Calvert at the Circus: A School Like No Other

When I wake up in the morning, there is a palpable excitement.

Today is the day when I get to work with my second graders on types of sentences.

I remember teaching the first graders complete and incomplete sentences yesterday. Lucas asked me if ‘Sit down’ was a complete sentence. I may actually keep the 3 first graders and 2 second graders together when I do types of sentence.

I am a teacher at an unique school. Very much like the first school that started with the coming of the pilgrims into the new land, I am a teacher for a one room school. I have 14 students – not to mention the eager to-be-school-kids who invite themselves into the school room. I have Kindergarteners, first graders, second graders, 1 fourth grader, 1 seventh grader and 1 eleventh grader. Yes… And all sit in the same room! For all except one, we follow the curriculum offered by Calvert.

On an average we work 5 days a week, but our ‘weekends’ are different from the rest of the world. Have I aroused your curiosity enough?

I am the teacher for the Ringling Brothers Barnum and Bailey Circus (Blue Unit) school. The students are mostly children of performers or other staff.

We are unique in many ways. We travel every week, living with the thrill of anticipation as we walk into an arena to find the school room.

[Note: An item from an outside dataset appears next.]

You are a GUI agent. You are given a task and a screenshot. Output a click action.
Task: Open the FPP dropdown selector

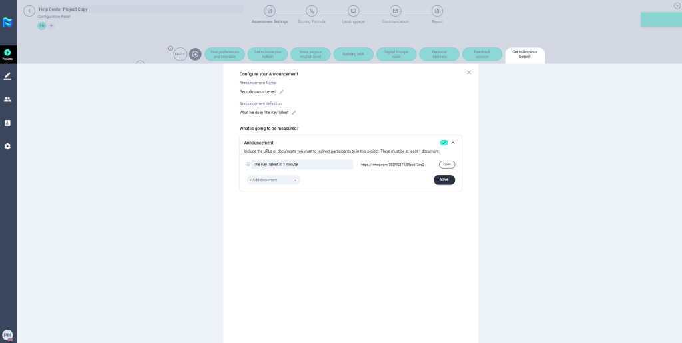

We have 2 crates in which we carry all of our books and school supplies. It may surprise you how we manage to run the school with such limited resources. Since working for Ringling, I have become convinced that most of our regular schools spend too much on the unnecessary… But I digress.

As I enter the school room on the first day in a new place, I open the crates and set up the classroom. The computers, printers, a microwave, a refrigerator, and a kettle is set up in one end of the room. Then I bring out all the Calvert Lesson Manuals, Math Manuals and the lesson plan book of every child. We call this book the ‘My-Your-Book.’

It’s mine (the teacher’s) but it’s yours (the student’s), too. In this book I write what the child is expected to do every day. Yes, I write in every single book every day. There are 2 reasons for this:

  1. The manual has detailed lesson plans which are impossible for the child to read and comprehend. So I summarize and word it to suit the child. (Even if you have one child, this may help your child to learn to work independently.)
  2. It makes it possible for me to be prepared for the day’s lesson. Every day I know what lesson, and what assignment each child has to do. It also helps me modify the lesson to suit both a high functioning and low functioning student.

I correct the work of the students every day. In my classroom, when I ask the question, ‘Have you completed your work?’, it means both them completing and me correcting.

It’s a lot of work. It’s a lot of reading and preparation. I spend 8 hours teaching and at least 4 hours preparing each day. I am committed and devoted. I do it knowing that most of their parents work so hard, and I cannot expect them to devote much time to the children. Such is their schedule. So I play the dual role of teacher and parent. We all work together and live together and so we all feel responsible for each others’ children.

In a matter of 5 minutes, I may be answering a science question from one child, a math question from another and a reading question from a third. But I love it. I love the curriculum and I love the students!

Mary Kettles and the children in the Blue Unit came to visit the Calvert offices for their yearly visit.